İsimlerin zamana karşı çıkan bir edası var, fiilin zincirli olduğu gibi zincirli değil. İnsanların isimler konusunda uzlaşamıyor olmasının sebepleri hemen hep isimlerin zamandan ve bağlamdan bağımsız oluşlarının yarattığı anlaşmazlıklar.

Falanca kişi filanca işiyle iyilik mi yapmıştır? Üzerinde anlaşması kolaydır. Falanca kişi iyi midir? Üzerinde anlaşması zordur. Falanca kişi filanca durumda söyledikleriyle aptal gibi mi görünmüştür? Anlaşılması kolaydır. Falanca kişi aptal mıdır? Durumdan duruma değişir.

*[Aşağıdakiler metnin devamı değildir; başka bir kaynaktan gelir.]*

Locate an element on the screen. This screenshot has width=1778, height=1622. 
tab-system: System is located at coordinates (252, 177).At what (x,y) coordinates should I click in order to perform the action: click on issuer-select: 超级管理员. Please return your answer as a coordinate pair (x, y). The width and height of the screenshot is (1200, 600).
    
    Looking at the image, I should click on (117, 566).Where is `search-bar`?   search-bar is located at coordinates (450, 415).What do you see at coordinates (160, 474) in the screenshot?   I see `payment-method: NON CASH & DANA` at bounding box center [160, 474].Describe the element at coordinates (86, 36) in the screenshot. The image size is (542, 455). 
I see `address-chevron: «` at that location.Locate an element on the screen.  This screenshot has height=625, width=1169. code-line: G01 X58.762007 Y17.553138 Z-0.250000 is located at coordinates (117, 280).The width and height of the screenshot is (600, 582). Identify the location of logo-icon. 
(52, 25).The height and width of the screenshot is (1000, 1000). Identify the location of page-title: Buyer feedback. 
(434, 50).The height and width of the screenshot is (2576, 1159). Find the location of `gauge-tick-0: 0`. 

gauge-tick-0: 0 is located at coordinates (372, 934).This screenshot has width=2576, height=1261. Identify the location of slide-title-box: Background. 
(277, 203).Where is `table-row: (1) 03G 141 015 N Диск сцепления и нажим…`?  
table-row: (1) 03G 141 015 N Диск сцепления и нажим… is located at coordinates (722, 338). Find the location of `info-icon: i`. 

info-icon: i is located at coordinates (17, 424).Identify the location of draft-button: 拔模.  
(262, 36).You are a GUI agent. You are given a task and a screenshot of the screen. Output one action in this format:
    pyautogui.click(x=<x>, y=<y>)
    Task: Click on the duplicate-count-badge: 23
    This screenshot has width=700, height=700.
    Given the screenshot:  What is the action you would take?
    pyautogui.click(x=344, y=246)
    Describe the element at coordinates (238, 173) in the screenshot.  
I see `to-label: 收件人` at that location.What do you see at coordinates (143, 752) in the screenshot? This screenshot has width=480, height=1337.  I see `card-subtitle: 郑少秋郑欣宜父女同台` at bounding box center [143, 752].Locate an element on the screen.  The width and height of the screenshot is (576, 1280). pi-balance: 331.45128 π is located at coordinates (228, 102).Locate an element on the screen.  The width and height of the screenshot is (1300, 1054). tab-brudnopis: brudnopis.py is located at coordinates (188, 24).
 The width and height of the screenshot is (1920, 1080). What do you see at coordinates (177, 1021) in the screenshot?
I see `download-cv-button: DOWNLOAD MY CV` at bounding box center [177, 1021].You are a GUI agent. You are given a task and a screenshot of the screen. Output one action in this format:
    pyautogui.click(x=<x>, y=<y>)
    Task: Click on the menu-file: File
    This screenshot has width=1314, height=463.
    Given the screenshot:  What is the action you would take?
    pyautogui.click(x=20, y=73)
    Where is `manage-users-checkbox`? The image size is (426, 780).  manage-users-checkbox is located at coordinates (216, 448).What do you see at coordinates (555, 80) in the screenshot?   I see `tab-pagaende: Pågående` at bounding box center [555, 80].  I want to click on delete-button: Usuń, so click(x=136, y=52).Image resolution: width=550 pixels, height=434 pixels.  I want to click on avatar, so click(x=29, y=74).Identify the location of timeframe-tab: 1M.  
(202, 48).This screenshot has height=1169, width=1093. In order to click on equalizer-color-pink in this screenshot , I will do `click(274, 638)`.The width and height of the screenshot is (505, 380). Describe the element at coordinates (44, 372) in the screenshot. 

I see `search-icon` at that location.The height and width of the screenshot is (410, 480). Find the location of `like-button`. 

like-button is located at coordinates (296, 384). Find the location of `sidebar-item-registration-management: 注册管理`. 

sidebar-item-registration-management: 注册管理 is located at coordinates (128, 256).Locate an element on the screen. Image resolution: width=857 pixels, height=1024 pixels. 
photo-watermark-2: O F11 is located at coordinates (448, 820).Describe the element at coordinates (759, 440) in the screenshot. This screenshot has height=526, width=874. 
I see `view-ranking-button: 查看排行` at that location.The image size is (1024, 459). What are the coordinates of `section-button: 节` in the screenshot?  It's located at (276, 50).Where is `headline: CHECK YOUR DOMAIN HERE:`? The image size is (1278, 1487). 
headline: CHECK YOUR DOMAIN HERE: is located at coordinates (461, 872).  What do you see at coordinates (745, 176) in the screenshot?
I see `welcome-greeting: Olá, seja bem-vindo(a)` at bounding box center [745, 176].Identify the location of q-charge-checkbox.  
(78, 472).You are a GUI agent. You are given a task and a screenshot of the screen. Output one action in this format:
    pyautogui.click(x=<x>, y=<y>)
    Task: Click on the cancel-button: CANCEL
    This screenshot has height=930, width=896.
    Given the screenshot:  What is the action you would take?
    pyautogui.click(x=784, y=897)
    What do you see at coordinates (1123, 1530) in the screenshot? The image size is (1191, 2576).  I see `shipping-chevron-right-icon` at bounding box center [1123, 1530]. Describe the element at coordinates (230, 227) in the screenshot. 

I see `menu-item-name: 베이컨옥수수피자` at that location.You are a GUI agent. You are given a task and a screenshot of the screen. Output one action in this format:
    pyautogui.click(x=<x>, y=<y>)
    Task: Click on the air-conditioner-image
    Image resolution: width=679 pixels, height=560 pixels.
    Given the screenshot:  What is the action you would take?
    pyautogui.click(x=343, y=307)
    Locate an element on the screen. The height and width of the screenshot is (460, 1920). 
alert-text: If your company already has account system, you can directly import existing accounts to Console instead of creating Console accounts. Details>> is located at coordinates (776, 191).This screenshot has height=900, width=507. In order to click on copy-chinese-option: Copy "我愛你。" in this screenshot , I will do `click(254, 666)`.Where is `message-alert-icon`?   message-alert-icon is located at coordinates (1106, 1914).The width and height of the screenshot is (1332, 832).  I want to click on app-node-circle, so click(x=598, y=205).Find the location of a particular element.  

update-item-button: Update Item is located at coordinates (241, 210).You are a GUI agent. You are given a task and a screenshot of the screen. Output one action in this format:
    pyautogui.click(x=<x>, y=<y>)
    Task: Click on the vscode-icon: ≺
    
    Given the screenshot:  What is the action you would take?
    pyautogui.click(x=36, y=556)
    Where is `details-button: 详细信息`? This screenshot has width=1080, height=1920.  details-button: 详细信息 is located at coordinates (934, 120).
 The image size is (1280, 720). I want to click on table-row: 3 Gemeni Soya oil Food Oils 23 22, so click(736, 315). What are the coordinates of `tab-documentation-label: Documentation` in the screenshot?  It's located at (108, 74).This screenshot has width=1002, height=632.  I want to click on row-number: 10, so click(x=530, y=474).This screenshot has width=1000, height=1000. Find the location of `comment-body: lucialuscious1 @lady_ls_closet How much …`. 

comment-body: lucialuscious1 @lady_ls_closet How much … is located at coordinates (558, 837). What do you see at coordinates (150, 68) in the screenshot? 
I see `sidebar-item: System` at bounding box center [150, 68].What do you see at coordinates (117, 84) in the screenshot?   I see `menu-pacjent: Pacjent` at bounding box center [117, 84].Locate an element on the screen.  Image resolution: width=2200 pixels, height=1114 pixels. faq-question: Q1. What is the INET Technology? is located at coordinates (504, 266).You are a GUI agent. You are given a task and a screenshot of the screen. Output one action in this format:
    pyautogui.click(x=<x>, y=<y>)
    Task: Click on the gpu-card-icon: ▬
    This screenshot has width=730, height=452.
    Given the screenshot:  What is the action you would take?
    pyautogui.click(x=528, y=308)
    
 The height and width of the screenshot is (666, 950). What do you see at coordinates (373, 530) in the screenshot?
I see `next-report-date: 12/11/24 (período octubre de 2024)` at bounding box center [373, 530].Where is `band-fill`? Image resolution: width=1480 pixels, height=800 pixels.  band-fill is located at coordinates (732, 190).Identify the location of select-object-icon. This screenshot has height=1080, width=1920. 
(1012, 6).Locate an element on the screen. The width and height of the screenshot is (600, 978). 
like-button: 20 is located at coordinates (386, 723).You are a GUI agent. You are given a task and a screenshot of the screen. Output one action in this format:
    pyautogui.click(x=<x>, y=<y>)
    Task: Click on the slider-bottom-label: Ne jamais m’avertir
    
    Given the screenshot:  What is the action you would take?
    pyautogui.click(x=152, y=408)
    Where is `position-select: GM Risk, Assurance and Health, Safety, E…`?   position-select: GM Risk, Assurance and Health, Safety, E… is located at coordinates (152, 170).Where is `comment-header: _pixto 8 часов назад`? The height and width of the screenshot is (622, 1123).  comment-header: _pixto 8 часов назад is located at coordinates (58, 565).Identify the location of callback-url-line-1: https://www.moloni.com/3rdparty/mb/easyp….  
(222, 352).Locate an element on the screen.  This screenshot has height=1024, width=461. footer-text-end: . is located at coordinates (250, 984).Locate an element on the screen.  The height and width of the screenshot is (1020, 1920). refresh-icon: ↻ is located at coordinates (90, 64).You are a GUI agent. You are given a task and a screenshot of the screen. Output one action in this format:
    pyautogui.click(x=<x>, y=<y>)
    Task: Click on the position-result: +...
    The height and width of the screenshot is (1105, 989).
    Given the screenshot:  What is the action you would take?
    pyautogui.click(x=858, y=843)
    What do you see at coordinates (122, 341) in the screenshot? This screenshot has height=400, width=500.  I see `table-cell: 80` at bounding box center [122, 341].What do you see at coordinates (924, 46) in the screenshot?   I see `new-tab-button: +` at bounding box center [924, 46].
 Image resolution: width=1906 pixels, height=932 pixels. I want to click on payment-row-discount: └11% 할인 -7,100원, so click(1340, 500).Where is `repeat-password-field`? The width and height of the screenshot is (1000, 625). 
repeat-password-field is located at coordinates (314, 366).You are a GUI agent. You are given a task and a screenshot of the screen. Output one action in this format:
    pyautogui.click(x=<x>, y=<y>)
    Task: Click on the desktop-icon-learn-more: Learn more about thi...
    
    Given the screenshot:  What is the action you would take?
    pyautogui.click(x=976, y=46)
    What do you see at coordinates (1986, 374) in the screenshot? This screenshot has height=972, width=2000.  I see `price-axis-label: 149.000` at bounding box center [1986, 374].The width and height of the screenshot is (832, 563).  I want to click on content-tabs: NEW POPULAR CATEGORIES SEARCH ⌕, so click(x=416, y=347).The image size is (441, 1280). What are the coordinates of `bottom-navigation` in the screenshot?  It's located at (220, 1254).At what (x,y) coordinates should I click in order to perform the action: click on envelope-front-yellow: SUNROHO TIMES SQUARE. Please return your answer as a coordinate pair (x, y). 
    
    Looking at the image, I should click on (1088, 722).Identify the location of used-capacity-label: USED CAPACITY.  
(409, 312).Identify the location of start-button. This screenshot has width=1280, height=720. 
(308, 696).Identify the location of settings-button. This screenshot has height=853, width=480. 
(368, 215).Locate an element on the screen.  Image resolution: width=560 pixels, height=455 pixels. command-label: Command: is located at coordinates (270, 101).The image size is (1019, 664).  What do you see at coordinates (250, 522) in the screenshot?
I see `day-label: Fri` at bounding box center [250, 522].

İsimler düşünmek için uygun değil, ancak insan zihninin durumları parçalamaktan başka çaresi olmadığından bu isimleri kullanmak zorundayız, ancak onları zihnimizin merkezine yerleştirince hakikatten başka şeylere hizmet etmeye başlıyorlar.

İsimleri fiile dönüştürünce en zor soruların bile kendi kendini çözdüğünü görebilirsiniz. Filanca adam iman ettiğini söylemiştir ama birini öldürmüştür, o insan müslüman mıdır? “Müslüman mıdır” tartışmasını ilanihaye devam ettirmek yerine şunu söylemek daha iyi: İman ettiğini söylemek müslümanca bir fiildir, birini öldürmek müslümanca bir fiil değildir; bunları eyleyenin ne olduğuyla alakalı tartışmalar yerine fiillerin ne olduğunu söylemek daha doğrudur.